In metacarpal neck/subcapital fractures and axially stable shaft fractures that can be close reduced, countersunk, intrame-dullary headless screw fixation achieves relative stability by obtaining isthmal purchase. Reduction and rotational stability are maintained with distal fixation within the subchondral bone and proximal fixation against the endosteal isthmus of the medullary canal of the diaphysis. The buried location of the screw obviates the need for subsequent removal. The rotational stability and lack of requisite hardware removal are improvements over previously described intramedullary nail techniques for metacarpal fractures. In subcapital fractures with limited distal bone stock, this technique avoids low-profile locking plates at the level of the dorsal articular margin which may cause extensor adhesions and extension contractures, necessitating secondary removal of hardware, extensor tenolysis, and extension contracture release. Avery and colleagues found that, when compared to K-wires, headless compression screws for metacarpal neck fractures were biomechanically superior in load to failure, 3-point bending, and axial loading. 7
As this technique has gained popularity, medium-term clinical, functional, and radiographic outcome data have become available from several centers. In 48 metacarpal fractures treated with this technique by del Piñal et al, 8 the mean total arc of motion was 249 degrees and all patients returned to full work duties or leisure activities. In a retrospective review of 18 metacarpal fractures who underwent intramedullary headless screw (IMHS) fixation, Tobert et al 9 reported excellent functional outcomes in all patients with total active motion in excess of 240 degrees. Similarly, Ruchelsman et al 10 published clinical data on 20 patients with metacarpal neck and shaft fractures treated with IMHS. At 3-month follow-up, all patients had osseous union, full composite flexion, and extension, and no secondary procedures were required. Recently, Ruchelsman et al have presented longer term data in 91 patients treated with this technique. All 91 patients achieved full composite flexion, and all of them also achieved full active MCP extension or hyperextension.
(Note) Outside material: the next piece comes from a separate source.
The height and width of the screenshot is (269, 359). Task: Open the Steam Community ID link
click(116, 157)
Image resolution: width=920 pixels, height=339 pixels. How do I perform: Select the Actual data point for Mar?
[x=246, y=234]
Postoperative mean MCP joint flexion-extension arc was 88° degrees. 11 In addition, all 16 elite/professional athletes treated with IMHS fixation for acute displaced metacarpal neck/subcapital and diaphyseal fractures achieved full composite MCP motion and mean return to full play in 5 weeks. 12
A recent multicenter cohort comprising 160 metacarpal neck and shaft fractures treated by three fellowship-trained hand surgeons revealed a low overall complication rate (2.5%). 13 Complications included three refractures due to recurrent blunt trauma (punching mechanism), following complete union and return to full activity, and only one case of early radiographic arthrosis.